セキュリティ企業Todylの研究者は6月17日、ClickFixマルウェアの新たな亜種「LightPerlGirl」を確認したと発表した。同マルウェアは、「Copyright (c) LightPerlGirl 2025」という記述から名付けられたもので、内部にはロシア語の文字列も確認されているが、出自や攻撃キャンペーンの全容は現在も調査中だ。

ClickFixは、ソーシャルエンジニアリングによりユーザー自身にLOLBINS(Living-off-the-Land Binaries)を使ってマルウェアを実行させる手法。今回のケースでは、感染源となった正規のWordPressサイト(旅行関連)を訪れたユーザーに対し、CloudflareのCAPTCHA画面を模倣したポップアップを表示。次のようなステップを誘導することで悪性コードを実行させていた:

  1. 「Windowsキー」+「Rキー」で「ファイル名を指定して実行」ダイアログを開く
  2. 表示されたテキストをコピー&ペースト
  3. 「OK」ボタンをクリックして実行

この手順により、ユーザーのクリップボードに難読化されたPowerShellスクリプトが貼り付けられ、C2(コマンド&コントロール)サーバーと通信するよう設計されていた。解析の結果、Lummaスティーラーが最終的にダウンロードされる仕組みであることが判明している。
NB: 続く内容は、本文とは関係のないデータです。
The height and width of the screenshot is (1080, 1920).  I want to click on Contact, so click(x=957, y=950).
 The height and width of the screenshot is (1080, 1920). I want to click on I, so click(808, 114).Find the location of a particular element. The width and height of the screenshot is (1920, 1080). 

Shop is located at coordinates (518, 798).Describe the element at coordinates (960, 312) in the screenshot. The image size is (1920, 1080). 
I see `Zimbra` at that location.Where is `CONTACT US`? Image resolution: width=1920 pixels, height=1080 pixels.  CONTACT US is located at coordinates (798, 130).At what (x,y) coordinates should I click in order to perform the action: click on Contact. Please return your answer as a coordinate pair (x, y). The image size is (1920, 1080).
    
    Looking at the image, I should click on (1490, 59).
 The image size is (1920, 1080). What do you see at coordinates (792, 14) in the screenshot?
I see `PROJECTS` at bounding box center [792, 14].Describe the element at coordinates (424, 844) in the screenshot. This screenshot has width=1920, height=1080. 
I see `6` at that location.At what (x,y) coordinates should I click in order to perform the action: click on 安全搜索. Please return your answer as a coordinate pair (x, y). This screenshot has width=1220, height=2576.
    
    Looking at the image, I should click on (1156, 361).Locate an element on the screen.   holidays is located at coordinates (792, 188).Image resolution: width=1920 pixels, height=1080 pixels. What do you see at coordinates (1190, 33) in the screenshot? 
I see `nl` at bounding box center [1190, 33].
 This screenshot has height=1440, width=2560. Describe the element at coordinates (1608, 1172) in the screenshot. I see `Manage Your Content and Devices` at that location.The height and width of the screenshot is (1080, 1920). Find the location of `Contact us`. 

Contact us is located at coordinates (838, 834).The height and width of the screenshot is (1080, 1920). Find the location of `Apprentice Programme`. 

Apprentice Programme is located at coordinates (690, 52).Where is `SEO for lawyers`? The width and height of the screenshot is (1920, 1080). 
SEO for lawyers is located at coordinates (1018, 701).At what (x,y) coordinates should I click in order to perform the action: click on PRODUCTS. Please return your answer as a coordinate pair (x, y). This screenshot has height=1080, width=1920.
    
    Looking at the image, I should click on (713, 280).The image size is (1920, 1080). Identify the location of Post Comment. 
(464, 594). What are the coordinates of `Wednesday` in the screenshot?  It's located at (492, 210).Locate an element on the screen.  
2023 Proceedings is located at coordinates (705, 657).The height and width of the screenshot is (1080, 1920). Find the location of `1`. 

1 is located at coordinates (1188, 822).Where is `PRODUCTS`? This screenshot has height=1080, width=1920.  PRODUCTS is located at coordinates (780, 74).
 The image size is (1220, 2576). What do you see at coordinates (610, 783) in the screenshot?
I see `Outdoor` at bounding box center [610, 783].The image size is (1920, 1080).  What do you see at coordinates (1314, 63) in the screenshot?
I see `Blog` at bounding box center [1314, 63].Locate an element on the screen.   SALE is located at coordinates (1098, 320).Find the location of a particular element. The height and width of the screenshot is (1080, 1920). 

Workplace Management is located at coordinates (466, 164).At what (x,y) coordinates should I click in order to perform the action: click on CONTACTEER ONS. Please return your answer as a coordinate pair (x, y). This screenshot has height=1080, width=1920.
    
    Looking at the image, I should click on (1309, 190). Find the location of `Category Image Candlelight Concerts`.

被害者がアクセスしたサイトのテーマが高級リゾート旅行だったことから、Todylは訪問者に企業経営層などの富裕層が含まれる可能性が高いと指摘。こうした個人の私用端末は企業ネットワークに比べセキュリティ対策が脆弱であるため、マルウェア感染に気づかれにくい。

SecurityWeekは、「LightPerlGirlの真の脅威は、個人端末の感染を起点に企業ネットワークへと被害が波及するリスクにある」と強調している。企業においては、BYOD端末への対策EDRの導入拡大が一層求められる状況だ。